Por Vitor Leal* –
Eu estava lá quando as pessoas tomaram a avenida símbolo da cidade de São Paulo com bicicletas, skates, patins, cachorros e crianças. Estava lá quando o barulho de buzinas e motores foi substituído pelo de risadas e sorrisos. E, se você também estava em São Paulo nesse frio e ensolarado domingo (28/6), espero que tenha pedalado ou caminhado numa Avenida Paulista aberta às pessoas.
Foi na segunda volta pela Paulista que me encontrei com as lembranças na ghost bikeda Márcia Prado. Num susceder de imagens, vieram as memórias daquela triste noite de janeiro de 2009 quando, sob chuva forte, tomamos a rua para chorar mais uma vítima da violência imposta a quem decide não ser parte do problema e tornar-se solução. Mais uma vítima da disputa diária entre o carlor humano e o motor.
Lembrei-me vivamente do peso do guidão daquele 14 de janeiro enquanto empurrava sua ghost bike em frente ao parque Trianon, encharcado por uma mistura de lágrimas de nuvens e chuva do coração. Quando morrem ciclistas, o céu também chora. Apertou aqui dentro ao encontrar outras pessoas que, com olhos marejados, paravam em frente à ghost bike da Julie Dias para celebrar o amargor doce deste domingo.
Se puxo essas memórias é para lembrar que o que conquistamos tem um custo, e às vezes perdemos gente especial nesse processo. É para recordar que as ciclovias da cidade podem ser obra da prefeitura, mas são o resultado de mais de duas décadas de luta diária de quem se coloca sem armadura na batalha por uma cidade melhor. Ontem foi um dia especial, porque não só inaugurou-se a ciclovia que começa a sacramentar a ideia de bicicleta na cabeça de cada morador e visitante desta cidade, mas por que a rua foi ocupada por uma miríade de pessoas, por risos e alegrias. Este domingo ficará pra sempre na memória de milhares de pessoas que retomaram aquele espaço e agora sonham uma outra São Paulo.
Infelizmente, a felicidade na capital paulista ainda tem hora marcada e, às 17h, polícia e CET, numa atitude exagerada, invadiram o espaço tornado humano com suas motos e caminhonetes, suas sirenes e buzinas e foram expulsando quem havia vivido um novo tipo de cidade para seus devidos cercados – calçadas e ciclovia – e sequestrando aquele espaço novamente para os carros.
Ciclovias não são a única solução. Mas éramos invisíveis e precisávamos ser vistos. Ontem, na Paulista, uma vez mais, fomos vistos. E, desta vez, viemos para ficar. Porque mais nenhuma foto da Avenida Paulista será feita sem a linha que separa a São Paulo que foi da São Paulo que será.
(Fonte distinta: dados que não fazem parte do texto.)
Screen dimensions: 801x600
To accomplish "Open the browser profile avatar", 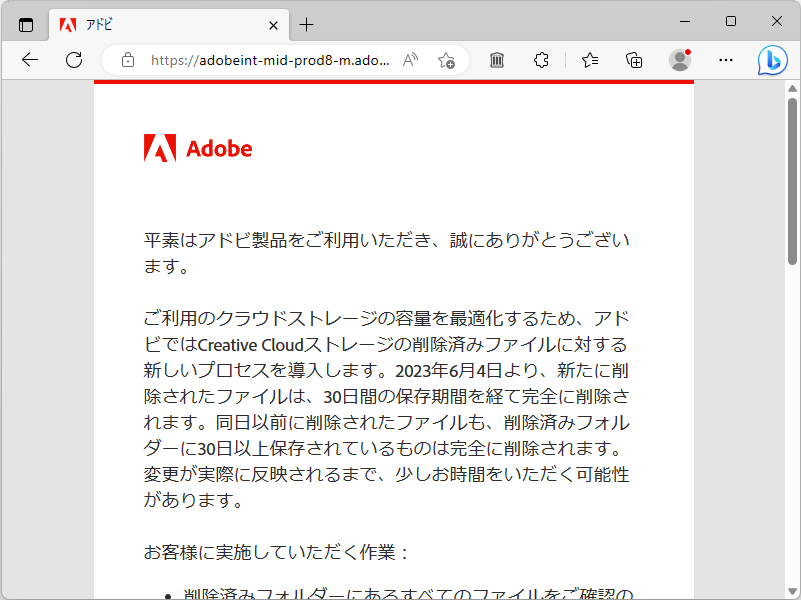I will click(679, 60).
Como diz Enrique Peñalosa, ex-prefeito de Bogotá e um dos principais responsáveis pela sua transformação em cidade-modelo, a ciclovia serve para mostrar que um cidadão em uma bicicleta de cem dólares vale tanto quanto outro num automóvel de cem mil. Mas estamos longe do fim.
Agora, mais urgente do que nunca, é preciso levar as ciclovias para a periferia, conectar o centro expandido ao seu entorno para garantir a mesma qualidade e segurança a quem atravessam as pontes para chegar ao coração da cidade. A luta não acabou, mas ontem foi um marco a ser celebrado e recordado. Continuaremos a tomar a cidade pelas bordas e pelo centro, para conectar a cidade que queremos. #vaiterciclovia #ciclovianaperiferia
* Vitor Leal é da campanha de Clima e Energia do Greenpeace Brasil.
** Publicado originalmente no site Greenpeace Brasil.